Rechtbank Midden-Nederland

Datum uitspraak
3 juni 2021
Publicatiedatum
15 juni 2021
Zaaknummer
20/3772
Instantie
Rechtbank Midden-Nederland
Type
Uitspraak
Rechtsgebied
Bestuursrecht
Procedures
  • Eerste aanleg - enkelvoudig
Rechters
Vindplaatsen
  • Rechtspraak.nl
AI samenvatting door LexboostAutomatisch gegenereerd

Beroep tegen niet-ontvankelijk verklaring van bezwaarschrift inzake aanslag onroerendezaakbelasting

In deze uitspraak van de Rechtbank Midden-Nederland, gedaan op 3 juni 2021, is het beroep van eiser tegen de beslissing van de heffingsambtenaar van de Belastingsamenwerking gemeenten & hoogheemraadschap betreffende de onroerendezaakbelasting (OZB) aan de orde. Eiser had bezwaar gemaakt tegen een aanslag OZB voor het jaar 2020, maar dit bezwaar werd door verweerder niet-ontvankelijk verklaard omdat het bezwaarschrift te laat was ingediend. De rechtbank heeft vastgesteld dat het bezwaarschrift op 14 juli 2020 was ontvangen, terwijl de termijn voor indiening zes weken na de bekendmaking van de aanslag op 29 februari 2020 was verstreken.

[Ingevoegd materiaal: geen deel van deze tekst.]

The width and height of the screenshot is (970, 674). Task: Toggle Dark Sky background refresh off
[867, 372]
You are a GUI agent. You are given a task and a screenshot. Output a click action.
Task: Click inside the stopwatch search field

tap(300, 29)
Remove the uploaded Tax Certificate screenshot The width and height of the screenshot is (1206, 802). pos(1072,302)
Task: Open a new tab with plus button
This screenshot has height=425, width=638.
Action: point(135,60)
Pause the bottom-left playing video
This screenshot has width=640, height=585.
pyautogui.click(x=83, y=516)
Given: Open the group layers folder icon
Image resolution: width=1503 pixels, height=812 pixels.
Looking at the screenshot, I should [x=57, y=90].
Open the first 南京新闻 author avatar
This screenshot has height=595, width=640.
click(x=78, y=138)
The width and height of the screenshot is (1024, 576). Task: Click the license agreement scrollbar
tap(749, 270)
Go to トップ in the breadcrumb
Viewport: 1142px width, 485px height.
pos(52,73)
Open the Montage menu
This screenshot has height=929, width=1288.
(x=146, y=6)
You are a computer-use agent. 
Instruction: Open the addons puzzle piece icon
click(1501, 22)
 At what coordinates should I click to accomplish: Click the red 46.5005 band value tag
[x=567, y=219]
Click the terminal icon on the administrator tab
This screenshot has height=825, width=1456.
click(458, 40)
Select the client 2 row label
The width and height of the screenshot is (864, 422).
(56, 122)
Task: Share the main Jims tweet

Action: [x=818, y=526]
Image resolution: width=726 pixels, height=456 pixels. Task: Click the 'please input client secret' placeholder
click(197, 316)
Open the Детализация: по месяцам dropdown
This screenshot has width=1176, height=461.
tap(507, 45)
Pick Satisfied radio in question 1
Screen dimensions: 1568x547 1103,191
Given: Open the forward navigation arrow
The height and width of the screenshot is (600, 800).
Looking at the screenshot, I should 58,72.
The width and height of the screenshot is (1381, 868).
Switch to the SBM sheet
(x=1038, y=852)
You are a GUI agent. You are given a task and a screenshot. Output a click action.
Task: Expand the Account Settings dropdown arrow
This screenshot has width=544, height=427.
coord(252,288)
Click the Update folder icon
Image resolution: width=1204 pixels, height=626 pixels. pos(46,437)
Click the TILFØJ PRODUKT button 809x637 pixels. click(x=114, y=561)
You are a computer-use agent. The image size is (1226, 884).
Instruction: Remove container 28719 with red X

De rechtbank heeft overwogen dat verweerder niet heeft gevraagd naar de reden van de te late indiening, wat in strijd is met de zorgplicht van verweerder. Hierdoor heeft de rechtbank het beroep van eiser gegrond verklaard, maar de rechtsgevolgen van de bestreden uitspraak op bezwaar in stand gelaten, omdat eiser geen verschoonbare reden heeft gegeven voor de termijnoverschrijding. Daarnaast heeft de rechtbank geoordeeld dat het beroep tegen de ambtshalve vermindering van de aanslag niet-ontvankelijk is, omdat hiertegen geen bezwaar of beroep openstaat op grond van de Algemene wet inzake rijksbelastingen.

De rechtbank heeft verweerder opgedragen het griffierecht aan eiser te vergoeden, maar heeft geen proceskosten toegewezen, aangezien eiser geen kosten heeft gemaakt. De uitspraak is openbaar gemaakt en partijen zijn geïnformeerd over de mogelijkheid tot verzet tegen deze uitspraak.

Uitspraak

RECHTBANK MIDDEN-NEDERLAND

Zittingsplaats Utrecht
Bestuursrecht
zaaknummer: UTR 20/3772

uitspraak van de enkelvoudige kamer van 3 juni 2021 in de zaak tussen

[eiser] , te [woonplaats] , eiser,

en
de heffingsambtenaar van de Belastingsamenwerking gemeenten & hoogheemraadschap [gemeente], verweerder.

Procesverloop

Deze uitspraak gaat over het beroep van eiser tegen het besluit van verweerder van
28 september 2020 (de bestreden uitspraak op bezwaar).

Overwegingen

1.De rechtbank nodigt partijen niet uit voor een zitting, omdat dat in deze zaak niet nodig is. Hieronder legt de rechtbank dat verder uit.
2. Een bezwaarschrift moet worden ingediend binnen zes weken nadat het besluit bekend is gemaakt (artikelen 6:7 en 6:8 van de Algemene wet bestuursrecht (Awb)).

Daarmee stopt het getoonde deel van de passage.